Written task » Copy out the data below word for word, starting at the line that contains "Task: Delete the Renamed Columns step" and running down to the end of the data, including both of those lines. Leave out the pictures.

Data for this exercise »
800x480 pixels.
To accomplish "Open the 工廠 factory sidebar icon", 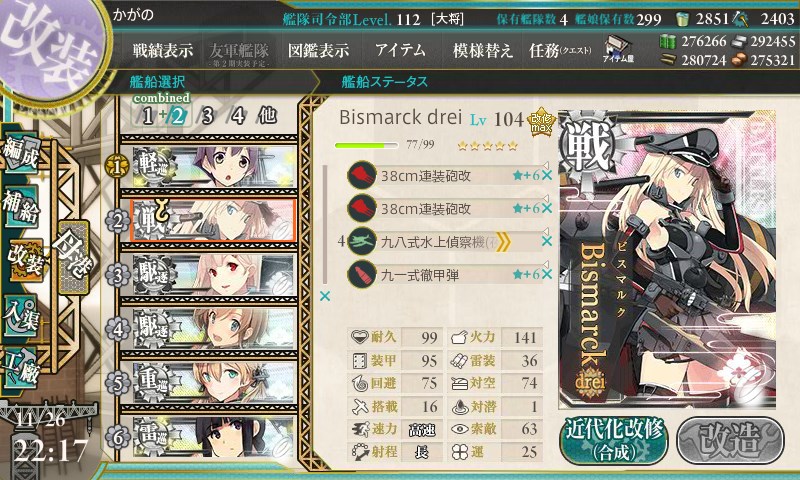I will pos(21,368).
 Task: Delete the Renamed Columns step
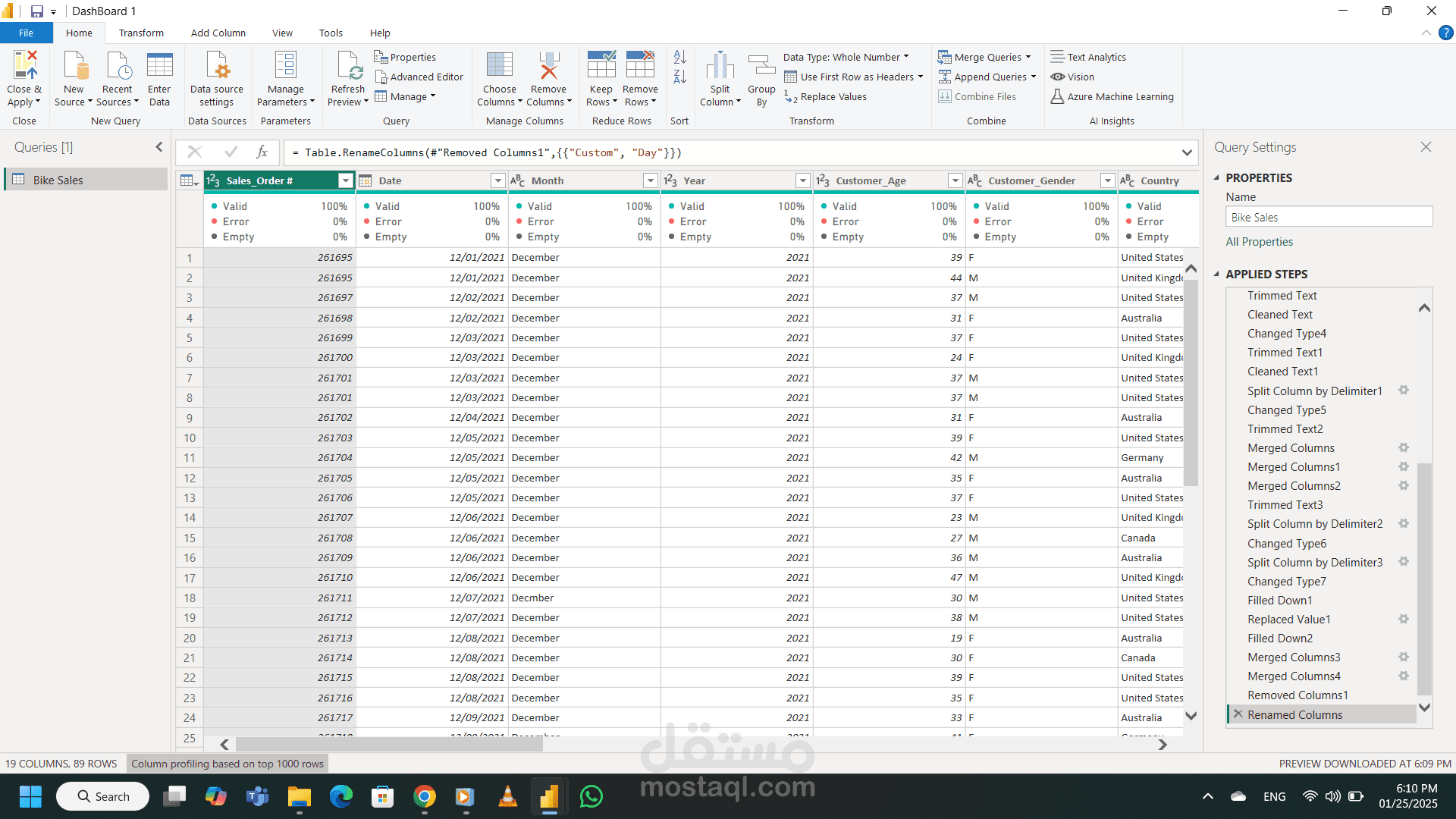tap(1238, 714)
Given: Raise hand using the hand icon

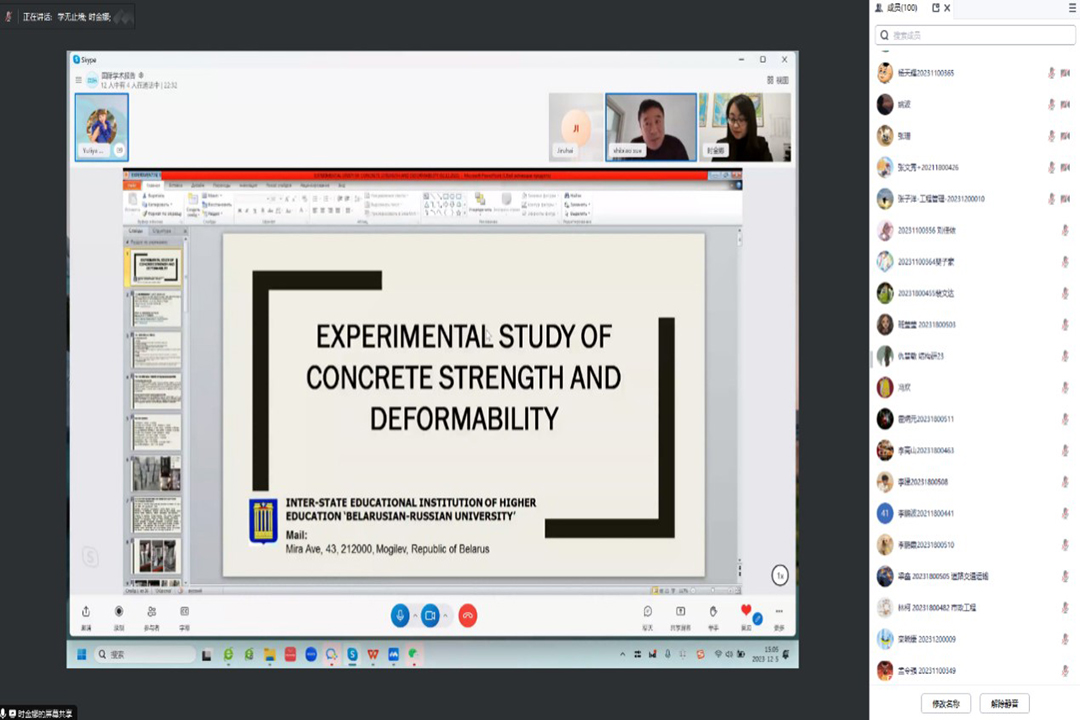Looking at the screenshot, I should pos(713,612).
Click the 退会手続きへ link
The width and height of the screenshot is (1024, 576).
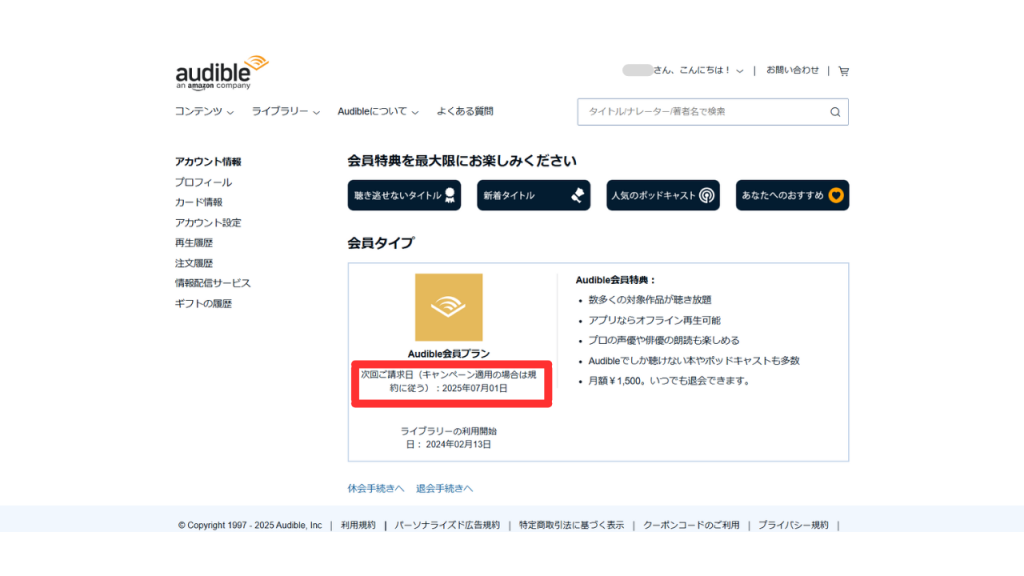[446, 487]
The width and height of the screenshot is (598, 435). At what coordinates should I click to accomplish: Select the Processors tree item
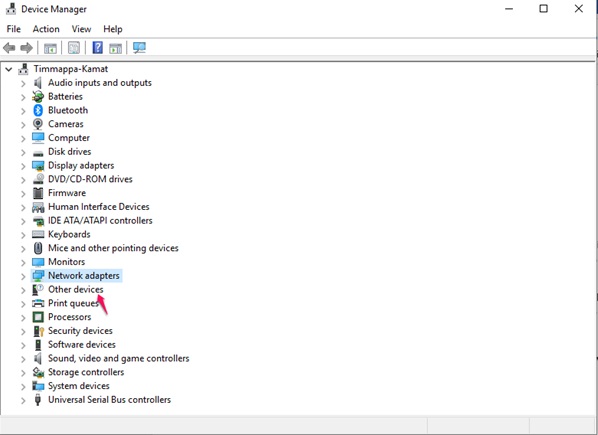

Output for this exercise »
 Task: Delete the Renamed Columns step
tap(1238, 714)
Given: Raise hand using the hand icon

Looking at the screenshot, I should pos(713,612).
Click the 退会手続きへ link
The width and height of the screenshot is (1024, 576).
[446, 487]
The width and height of the screenshot is (598, 435). At what coordinates should I click to accomplish: Select the Processors tree item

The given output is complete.